▶ EXERCISE AIM
Report how many lines in the data below hold the string "computer". Nothing else should appear in the answer.

▶ DATASET CONTENT
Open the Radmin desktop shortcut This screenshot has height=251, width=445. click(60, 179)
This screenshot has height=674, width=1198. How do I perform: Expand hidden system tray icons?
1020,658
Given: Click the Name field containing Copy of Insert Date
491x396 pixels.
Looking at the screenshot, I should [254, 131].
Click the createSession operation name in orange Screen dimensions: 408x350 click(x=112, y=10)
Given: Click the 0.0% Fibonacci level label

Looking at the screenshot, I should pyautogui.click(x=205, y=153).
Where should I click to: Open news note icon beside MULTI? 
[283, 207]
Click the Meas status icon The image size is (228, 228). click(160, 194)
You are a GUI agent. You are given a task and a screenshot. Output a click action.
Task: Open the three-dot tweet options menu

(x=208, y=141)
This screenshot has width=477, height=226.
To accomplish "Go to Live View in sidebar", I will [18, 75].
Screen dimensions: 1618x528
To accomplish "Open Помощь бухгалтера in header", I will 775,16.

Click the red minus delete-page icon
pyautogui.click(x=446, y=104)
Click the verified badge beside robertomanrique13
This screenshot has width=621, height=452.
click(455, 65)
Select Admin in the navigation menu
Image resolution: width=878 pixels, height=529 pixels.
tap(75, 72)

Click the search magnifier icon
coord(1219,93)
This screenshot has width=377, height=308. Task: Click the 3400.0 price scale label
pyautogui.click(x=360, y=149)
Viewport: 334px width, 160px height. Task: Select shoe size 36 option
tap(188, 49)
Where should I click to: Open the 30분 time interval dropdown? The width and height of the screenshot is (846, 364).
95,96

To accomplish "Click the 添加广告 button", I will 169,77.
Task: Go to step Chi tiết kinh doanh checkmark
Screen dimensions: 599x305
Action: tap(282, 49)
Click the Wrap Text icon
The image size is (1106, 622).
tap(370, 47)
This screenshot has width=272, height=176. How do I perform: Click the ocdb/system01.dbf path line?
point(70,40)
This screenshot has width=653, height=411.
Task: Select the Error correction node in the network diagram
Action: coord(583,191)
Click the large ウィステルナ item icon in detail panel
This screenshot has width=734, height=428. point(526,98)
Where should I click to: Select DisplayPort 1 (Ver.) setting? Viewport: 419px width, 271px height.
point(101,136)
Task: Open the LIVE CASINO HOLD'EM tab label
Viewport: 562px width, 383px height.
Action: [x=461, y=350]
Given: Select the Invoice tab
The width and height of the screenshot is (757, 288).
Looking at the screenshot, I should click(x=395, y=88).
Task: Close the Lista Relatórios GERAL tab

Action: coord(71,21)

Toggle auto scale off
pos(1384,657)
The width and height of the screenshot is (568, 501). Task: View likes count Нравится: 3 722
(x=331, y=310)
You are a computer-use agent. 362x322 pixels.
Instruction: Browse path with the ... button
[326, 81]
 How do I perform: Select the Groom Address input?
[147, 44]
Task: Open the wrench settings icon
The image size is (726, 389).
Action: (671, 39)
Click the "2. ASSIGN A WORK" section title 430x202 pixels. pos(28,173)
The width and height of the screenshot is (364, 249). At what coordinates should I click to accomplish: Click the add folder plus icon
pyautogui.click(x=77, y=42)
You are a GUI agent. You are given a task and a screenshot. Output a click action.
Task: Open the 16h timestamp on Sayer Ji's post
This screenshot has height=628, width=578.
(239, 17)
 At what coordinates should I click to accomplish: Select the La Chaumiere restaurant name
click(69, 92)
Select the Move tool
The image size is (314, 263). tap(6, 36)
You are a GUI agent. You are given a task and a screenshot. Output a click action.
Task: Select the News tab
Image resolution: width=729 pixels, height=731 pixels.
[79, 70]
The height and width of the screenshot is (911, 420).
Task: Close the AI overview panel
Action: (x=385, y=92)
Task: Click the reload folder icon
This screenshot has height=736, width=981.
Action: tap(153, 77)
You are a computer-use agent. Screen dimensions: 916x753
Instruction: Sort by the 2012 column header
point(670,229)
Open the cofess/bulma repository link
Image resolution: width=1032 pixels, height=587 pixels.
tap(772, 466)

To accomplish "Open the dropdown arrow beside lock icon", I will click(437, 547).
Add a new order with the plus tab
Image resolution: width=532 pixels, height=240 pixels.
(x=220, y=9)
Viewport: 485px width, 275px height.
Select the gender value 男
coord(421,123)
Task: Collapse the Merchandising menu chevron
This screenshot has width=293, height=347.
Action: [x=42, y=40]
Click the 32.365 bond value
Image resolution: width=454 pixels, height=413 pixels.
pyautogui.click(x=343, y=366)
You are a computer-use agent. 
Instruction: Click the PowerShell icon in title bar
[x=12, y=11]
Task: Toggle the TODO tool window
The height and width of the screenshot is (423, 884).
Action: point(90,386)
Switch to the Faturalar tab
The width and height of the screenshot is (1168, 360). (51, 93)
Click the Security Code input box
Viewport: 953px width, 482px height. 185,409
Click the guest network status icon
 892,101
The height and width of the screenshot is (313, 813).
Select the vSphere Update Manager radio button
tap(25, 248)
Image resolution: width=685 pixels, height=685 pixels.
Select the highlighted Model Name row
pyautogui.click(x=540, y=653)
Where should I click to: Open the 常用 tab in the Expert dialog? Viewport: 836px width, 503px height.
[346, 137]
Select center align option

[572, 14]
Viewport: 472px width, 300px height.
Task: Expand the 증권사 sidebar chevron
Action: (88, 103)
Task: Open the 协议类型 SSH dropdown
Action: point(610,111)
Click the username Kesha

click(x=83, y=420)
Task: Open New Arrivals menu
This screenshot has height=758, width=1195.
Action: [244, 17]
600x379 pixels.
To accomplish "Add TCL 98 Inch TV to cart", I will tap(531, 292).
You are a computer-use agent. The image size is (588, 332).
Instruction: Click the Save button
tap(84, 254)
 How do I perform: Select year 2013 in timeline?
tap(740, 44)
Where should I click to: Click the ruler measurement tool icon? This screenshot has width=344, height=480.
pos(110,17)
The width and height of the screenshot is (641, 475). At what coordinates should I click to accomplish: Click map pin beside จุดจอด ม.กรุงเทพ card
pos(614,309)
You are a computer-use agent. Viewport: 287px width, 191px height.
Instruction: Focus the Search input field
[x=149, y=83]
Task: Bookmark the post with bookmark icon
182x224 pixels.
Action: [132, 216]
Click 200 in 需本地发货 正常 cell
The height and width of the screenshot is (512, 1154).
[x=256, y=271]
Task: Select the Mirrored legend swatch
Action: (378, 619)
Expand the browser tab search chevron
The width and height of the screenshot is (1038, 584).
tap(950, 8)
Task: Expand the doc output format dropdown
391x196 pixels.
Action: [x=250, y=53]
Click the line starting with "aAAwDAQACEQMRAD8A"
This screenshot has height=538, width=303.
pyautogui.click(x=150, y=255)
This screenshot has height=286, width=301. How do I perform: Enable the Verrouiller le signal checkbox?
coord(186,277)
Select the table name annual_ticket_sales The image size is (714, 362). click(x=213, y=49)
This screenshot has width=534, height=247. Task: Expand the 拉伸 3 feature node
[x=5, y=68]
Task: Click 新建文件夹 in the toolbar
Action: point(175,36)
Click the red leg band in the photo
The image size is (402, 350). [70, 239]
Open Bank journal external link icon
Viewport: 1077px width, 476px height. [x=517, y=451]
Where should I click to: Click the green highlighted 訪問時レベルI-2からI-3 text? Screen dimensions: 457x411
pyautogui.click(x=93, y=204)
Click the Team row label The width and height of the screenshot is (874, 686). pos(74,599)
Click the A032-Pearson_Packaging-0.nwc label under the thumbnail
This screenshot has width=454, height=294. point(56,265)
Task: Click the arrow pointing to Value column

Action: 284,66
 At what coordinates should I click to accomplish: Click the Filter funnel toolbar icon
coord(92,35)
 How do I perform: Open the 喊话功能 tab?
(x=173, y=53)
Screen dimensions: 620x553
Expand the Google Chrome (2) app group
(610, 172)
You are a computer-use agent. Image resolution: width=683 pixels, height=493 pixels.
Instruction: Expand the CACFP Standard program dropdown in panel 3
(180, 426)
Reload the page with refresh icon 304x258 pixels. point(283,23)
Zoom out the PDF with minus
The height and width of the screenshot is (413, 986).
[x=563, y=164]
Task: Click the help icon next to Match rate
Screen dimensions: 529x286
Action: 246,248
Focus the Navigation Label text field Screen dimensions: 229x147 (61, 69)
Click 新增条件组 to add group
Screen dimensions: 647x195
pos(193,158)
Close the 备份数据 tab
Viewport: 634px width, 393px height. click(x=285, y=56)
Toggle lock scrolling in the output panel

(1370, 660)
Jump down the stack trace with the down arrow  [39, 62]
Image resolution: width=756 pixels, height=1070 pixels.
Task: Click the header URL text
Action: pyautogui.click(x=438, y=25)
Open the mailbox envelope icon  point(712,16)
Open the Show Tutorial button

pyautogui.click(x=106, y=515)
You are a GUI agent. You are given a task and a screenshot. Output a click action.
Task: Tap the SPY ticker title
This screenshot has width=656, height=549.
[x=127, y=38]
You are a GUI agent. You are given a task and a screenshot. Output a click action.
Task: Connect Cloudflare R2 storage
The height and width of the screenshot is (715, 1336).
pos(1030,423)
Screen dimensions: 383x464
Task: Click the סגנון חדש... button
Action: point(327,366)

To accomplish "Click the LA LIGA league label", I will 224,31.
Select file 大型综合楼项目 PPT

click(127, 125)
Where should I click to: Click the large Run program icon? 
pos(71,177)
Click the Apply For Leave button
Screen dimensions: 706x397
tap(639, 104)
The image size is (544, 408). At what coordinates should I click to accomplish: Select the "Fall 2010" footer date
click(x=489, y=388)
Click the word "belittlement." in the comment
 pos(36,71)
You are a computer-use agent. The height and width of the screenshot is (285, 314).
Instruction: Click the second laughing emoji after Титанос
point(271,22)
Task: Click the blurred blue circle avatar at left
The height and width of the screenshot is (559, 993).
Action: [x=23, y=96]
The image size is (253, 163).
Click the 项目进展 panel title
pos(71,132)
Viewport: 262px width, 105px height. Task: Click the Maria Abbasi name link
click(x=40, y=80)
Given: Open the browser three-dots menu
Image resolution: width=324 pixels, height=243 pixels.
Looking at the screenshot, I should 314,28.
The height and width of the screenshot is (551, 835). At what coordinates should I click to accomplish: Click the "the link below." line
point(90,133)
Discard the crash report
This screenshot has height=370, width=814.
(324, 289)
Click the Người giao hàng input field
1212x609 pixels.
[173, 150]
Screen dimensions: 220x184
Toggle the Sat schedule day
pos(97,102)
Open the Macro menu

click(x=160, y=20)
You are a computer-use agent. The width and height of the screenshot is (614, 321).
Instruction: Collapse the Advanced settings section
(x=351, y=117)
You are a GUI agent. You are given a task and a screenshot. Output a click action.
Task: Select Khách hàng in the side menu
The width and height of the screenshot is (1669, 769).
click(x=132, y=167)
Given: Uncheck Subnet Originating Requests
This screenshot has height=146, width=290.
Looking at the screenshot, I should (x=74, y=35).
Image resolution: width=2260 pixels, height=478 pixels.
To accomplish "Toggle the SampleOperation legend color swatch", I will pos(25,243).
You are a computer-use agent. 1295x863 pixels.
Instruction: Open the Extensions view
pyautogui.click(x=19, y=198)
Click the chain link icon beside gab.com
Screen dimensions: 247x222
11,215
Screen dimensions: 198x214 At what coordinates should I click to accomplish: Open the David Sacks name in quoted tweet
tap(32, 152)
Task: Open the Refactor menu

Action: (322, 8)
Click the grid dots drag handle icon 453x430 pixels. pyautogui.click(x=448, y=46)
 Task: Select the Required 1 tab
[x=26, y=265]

▶ TASK OUTPUT
9